For the English cocker spaniel study, scientists looked at a pool of 2,318 dogs, drawing from veterinary records from all over the country.

Aggression ranked sixth in a list of disorders most commonly experienced by the breed, coming after others such as anal sac impaction and diarrhoea.

Almost 230 dogs experienced obesity which ranked third on the list, while the top disorder was periodontal disease, with a prevalence of 20 per cent.

This condition – commonly known as gum disease – usually comes about when bacteria and leftover food particles build up in a dog’s mouth.

Yet the pups were most likely to die from neoplasia – a condition that causes the uncontrolled, abnormal growth of cells, which often come in the form of a tumour.

Experts also looked at the coat colour of more than 64 per cent of studied dogs to understand potential links between appearances and disorders.

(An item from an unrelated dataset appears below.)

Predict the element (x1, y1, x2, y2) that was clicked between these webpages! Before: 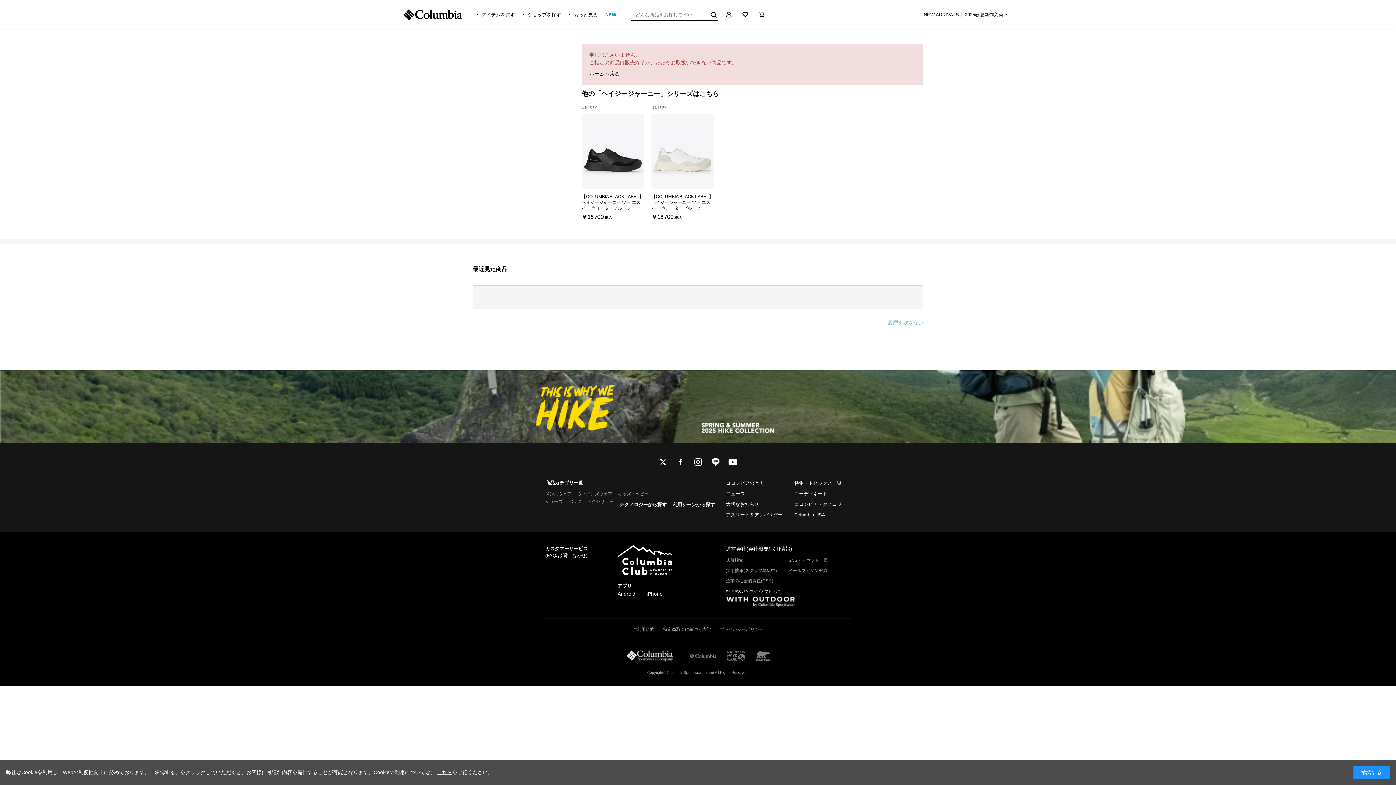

While golden dogs were the most aggressive, brown ones were the least, with scientists finding that just 4.3 per cent were on the feisty side.

Meanwhile 6.5 per cent of red pups and 6.3 per cent of black dogs were seen to be aggressive.

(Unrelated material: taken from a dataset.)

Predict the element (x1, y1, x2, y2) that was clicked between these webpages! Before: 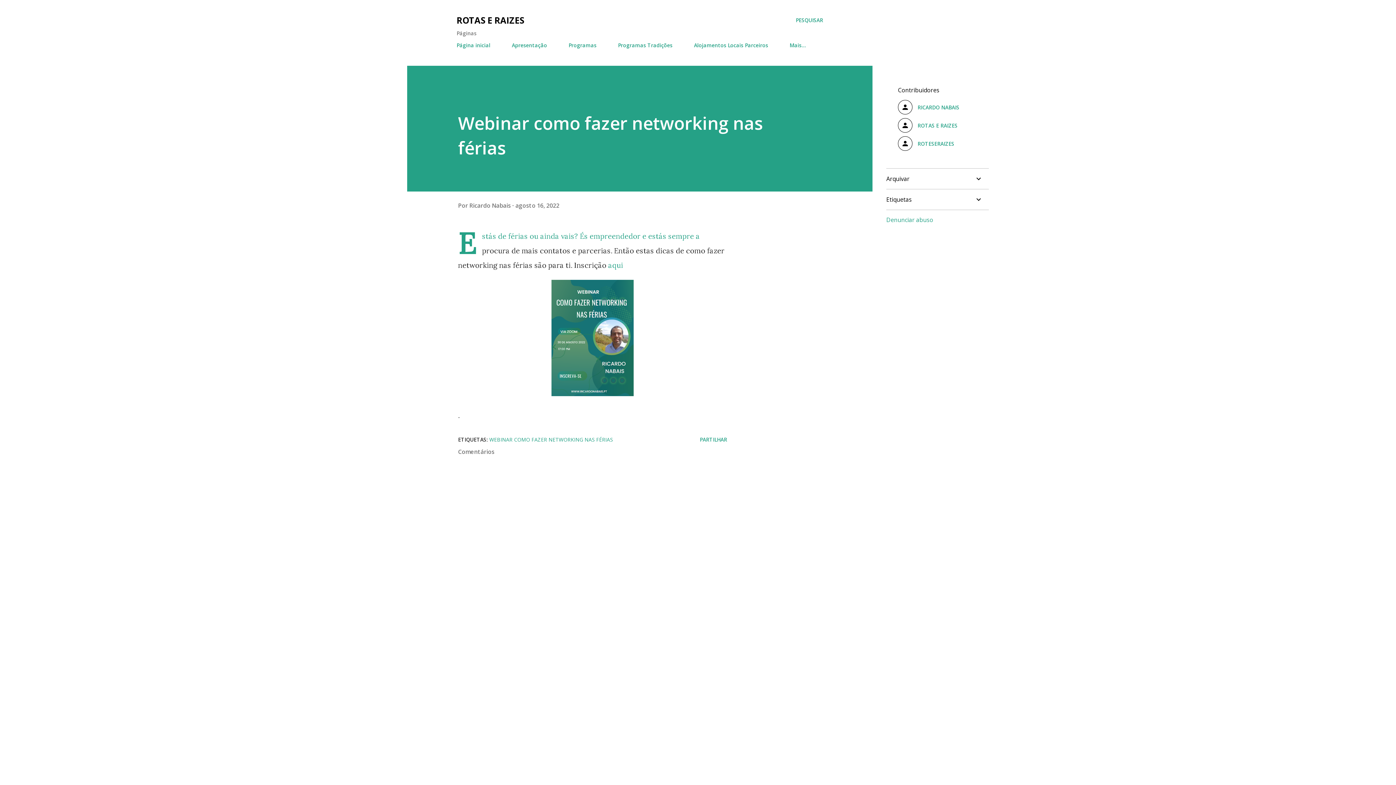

Scientists claim these figures back previous research highlighting that solid-coloured dogs are far more likely to show signs of anger than bi-coloured and tri-coloured pooches.

Despite this, any cause for this association remains unclear, with some believing there is no true link at all.

Pet expert, Zita Wells, of pet care service Pet Patrol 365 said: ‘From my understanding coat colour is primarily determined by genetics and has no direct correlation with a dog’s temperament or behaviour.

‘Temperament in dogs is influenced by a combination of genetic factors, early socialisation experiences, training, and individual personality traits.

‘While certain breeds may exhibit certain general temperaments or tendencies, such as being more energetic, calm, or sociable, these traits are not solely determined by coat colour.’